Carl Zeiss Meditec Reports Solid Gains for Year to Date


JENA, Germany—Carl Zeiss Meditec AG (ISIN: DE 0005313704) reported revenue of €926.3 million for the first nine months of its 2017/2018 fiscal year ended June 30, 2018, a 7.1 percent revenue increase over year ago, or 11.7 percent, adjusted for currency effects. Earnings before interest and taxes (EBIT) rose slightly, to €134.8 million versus €132.6 million in the prior year. The adjusted EBIT margin remained stable at 14.8 percent compared with 14.7 percent in the prior year, according to Carl Zeiss Meditec.

“As already announced in early July, given the positive revenue growth in the third quarter, the revenue forecast for fiscal year 2017/18 was increased slightly to €1,250m - €1,300m. I am particularly pleased that both Strategic Business Units and all regions once again contributed significantly to this. The positive development of our latest product innovations validates our strategy to further drive forward the development of innovative solutions in the medical sector and to further expand our global orientation,” said Dr. Ludwin Monz, president and CEO of Carl Zeiss Meditec AG.

The Ophthalmic Devices strategic business unit (SBU) increased its revenue to €681.0 million in the first nine months of the current fiscal year, up 6.4 percent from year ago, or 10.7 percent adjusted for currency effects. Zeiss said its laser systems business for refractive vision correction and diagnostic instruments developed particularly well, as well as continued solid demand for its intraocular lenses.

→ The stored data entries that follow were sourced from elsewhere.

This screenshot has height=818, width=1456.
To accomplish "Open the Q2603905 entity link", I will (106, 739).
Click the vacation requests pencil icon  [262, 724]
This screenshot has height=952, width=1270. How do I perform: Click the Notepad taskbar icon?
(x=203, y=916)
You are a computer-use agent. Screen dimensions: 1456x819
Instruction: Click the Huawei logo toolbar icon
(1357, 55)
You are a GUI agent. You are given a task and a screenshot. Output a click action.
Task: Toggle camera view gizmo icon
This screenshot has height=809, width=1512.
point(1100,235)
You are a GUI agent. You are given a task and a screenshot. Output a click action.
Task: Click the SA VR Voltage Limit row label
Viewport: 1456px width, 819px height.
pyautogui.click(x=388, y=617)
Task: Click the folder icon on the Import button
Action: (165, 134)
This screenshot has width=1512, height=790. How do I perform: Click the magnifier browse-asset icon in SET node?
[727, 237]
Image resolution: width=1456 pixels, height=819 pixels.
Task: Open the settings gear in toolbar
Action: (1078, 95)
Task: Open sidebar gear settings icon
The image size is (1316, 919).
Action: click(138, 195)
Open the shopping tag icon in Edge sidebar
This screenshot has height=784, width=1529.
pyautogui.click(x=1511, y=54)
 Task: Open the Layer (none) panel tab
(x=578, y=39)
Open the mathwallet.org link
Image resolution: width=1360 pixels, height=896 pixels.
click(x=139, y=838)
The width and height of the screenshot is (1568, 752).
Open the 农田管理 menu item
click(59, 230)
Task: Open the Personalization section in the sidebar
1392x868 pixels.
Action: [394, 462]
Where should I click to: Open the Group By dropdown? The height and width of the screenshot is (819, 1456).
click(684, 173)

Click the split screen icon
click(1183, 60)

Revenue in the Europe/Middle East/Africa region increased to almost €282.0 million, up 8.6 percent versus year ago, or 10.0 percent adjusted for currency effects. Zeiss attributed the increase to the stable development in the core markets Germany and France, and to solid growth in the U.K. and Southern Europe.

On a currency adjusted basis, revenue in the Americas region grew by 11.7 percent to €279.3 million versus €272.5 million in the prior year. Due to negative currency effects, reported revenue only grew slightly by 2.5 percent year-on-year. The positive trend in the U.S. market continued, Zeiss said. The Asia/Pacific region grew by 9.7 percent, to €364.9 million, up from €332.6 million year ago. After adjustment for currency effects, this corresponds to an increase of 13.0 percent. The largest contributions to growth came from China and South Korea, according to Zeiss.